TASK DETAILS:
Within the records, find every line that includes the word "poster" and copy it.

DATA TO PROCESS:
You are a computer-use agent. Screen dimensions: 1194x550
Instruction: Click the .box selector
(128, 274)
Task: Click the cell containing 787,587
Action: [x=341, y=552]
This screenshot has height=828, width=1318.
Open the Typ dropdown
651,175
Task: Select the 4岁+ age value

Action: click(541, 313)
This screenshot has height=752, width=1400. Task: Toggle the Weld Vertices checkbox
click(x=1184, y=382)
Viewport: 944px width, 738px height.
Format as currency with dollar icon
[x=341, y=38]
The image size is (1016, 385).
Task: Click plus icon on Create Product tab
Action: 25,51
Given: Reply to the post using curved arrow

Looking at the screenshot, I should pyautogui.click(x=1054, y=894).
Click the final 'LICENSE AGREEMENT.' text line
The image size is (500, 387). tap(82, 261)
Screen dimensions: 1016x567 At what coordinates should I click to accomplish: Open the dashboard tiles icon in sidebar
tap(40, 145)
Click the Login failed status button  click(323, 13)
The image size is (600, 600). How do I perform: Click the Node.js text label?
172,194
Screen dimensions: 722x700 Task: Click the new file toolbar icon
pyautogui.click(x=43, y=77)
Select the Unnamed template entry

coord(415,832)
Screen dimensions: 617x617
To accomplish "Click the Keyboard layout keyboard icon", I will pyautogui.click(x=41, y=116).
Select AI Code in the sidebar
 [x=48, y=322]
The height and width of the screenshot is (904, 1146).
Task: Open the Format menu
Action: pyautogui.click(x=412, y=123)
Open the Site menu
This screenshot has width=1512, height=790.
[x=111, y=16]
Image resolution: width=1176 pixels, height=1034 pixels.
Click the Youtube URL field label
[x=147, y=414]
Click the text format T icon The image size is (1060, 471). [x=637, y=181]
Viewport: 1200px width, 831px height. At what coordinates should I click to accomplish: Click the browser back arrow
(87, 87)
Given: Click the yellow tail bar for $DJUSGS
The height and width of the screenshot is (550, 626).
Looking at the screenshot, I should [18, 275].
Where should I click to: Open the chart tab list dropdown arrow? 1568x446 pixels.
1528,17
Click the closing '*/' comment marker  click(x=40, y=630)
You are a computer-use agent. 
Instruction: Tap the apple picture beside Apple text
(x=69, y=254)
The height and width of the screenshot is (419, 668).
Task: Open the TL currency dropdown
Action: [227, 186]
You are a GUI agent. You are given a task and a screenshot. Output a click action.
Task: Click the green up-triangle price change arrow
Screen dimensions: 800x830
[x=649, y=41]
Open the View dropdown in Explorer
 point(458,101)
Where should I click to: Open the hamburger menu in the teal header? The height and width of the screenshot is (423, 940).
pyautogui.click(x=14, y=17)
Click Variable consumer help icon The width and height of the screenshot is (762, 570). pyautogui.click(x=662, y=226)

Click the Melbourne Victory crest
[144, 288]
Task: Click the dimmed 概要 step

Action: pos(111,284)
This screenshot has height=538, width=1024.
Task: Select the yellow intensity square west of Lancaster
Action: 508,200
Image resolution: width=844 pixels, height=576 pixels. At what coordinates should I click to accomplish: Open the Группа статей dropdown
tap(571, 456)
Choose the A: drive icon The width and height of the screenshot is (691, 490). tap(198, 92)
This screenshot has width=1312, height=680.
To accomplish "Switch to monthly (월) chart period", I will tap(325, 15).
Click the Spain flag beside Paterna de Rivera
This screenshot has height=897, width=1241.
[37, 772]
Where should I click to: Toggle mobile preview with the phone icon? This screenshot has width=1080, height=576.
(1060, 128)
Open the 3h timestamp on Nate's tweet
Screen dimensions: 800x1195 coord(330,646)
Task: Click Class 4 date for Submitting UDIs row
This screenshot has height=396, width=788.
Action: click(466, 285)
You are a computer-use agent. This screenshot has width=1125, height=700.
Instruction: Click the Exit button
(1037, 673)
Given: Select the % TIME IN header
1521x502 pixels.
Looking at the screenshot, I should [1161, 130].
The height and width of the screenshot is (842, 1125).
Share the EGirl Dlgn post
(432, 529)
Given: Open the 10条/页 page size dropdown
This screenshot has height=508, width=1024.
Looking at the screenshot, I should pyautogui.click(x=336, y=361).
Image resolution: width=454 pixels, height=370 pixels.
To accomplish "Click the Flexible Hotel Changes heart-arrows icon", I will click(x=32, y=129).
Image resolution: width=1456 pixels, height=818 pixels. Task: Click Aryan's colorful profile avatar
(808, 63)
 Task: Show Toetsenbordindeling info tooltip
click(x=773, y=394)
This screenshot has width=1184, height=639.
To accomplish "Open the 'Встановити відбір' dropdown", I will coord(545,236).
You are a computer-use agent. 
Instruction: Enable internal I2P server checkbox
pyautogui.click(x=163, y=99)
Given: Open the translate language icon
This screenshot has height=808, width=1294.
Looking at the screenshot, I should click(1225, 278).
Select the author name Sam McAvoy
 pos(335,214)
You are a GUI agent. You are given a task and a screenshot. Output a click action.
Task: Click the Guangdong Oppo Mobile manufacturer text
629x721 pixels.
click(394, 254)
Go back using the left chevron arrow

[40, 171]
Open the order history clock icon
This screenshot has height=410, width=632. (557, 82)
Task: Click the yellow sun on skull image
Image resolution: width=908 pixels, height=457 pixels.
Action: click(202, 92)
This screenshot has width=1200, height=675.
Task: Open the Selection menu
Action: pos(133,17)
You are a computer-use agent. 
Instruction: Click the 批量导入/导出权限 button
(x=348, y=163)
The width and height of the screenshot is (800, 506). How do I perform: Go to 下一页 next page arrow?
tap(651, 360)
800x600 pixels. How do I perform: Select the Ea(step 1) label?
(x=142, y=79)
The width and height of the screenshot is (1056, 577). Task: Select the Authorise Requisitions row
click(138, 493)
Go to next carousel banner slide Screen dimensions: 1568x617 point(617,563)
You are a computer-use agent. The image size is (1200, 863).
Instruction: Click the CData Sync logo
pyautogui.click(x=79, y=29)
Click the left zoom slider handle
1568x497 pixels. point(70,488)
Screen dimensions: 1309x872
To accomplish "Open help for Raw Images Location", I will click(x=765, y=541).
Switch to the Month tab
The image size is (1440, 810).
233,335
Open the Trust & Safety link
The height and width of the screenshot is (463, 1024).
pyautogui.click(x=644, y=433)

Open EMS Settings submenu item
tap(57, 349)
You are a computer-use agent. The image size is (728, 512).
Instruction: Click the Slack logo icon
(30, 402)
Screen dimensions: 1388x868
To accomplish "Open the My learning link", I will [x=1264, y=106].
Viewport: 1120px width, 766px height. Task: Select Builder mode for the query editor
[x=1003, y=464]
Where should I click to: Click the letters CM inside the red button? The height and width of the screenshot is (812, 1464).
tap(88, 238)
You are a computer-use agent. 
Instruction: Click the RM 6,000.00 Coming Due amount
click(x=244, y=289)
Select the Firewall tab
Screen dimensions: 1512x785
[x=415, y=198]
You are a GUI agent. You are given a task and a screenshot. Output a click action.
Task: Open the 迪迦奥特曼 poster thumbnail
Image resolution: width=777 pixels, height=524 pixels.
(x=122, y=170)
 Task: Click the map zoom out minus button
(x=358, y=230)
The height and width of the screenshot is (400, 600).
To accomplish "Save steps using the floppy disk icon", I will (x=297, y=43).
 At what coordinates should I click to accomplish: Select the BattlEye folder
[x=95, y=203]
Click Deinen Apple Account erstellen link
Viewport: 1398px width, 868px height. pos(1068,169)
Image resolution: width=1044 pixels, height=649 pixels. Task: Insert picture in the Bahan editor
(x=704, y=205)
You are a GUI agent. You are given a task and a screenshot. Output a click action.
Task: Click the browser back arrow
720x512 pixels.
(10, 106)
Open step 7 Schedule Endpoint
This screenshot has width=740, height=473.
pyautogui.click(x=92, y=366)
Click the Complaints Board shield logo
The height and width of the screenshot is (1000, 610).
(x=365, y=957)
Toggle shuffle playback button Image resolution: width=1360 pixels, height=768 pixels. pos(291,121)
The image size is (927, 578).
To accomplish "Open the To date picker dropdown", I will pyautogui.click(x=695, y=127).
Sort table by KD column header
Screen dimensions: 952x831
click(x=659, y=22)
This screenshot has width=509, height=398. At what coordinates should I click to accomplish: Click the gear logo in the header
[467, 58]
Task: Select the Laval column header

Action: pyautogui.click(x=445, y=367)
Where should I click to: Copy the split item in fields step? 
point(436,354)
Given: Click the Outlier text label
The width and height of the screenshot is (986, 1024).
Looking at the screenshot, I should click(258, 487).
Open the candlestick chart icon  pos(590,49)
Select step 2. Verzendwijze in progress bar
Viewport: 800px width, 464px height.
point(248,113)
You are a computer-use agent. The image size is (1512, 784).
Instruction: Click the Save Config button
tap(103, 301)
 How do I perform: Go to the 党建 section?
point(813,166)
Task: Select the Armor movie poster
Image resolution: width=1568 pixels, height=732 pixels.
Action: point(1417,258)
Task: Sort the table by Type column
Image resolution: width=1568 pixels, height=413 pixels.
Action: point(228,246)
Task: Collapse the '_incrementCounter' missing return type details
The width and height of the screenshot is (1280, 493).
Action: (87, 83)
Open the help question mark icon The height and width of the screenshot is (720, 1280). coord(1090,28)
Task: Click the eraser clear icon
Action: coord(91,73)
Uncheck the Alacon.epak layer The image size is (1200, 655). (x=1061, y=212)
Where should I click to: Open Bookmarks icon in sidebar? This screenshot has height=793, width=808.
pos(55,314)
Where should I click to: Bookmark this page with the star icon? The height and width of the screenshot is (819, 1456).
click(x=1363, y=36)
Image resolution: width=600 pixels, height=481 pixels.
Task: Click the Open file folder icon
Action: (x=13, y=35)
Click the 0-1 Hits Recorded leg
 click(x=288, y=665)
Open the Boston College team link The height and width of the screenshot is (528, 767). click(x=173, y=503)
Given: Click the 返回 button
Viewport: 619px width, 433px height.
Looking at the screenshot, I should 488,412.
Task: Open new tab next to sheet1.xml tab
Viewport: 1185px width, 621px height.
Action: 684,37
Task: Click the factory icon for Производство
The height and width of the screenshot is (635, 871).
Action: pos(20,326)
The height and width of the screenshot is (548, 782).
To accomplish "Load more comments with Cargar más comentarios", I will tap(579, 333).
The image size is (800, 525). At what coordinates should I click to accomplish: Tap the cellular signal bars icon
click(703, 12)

EXPECTED OUTPUT:
Task: Open the 迪迦奥特曼 poster thumbnail
Task: Select the Armor movie poster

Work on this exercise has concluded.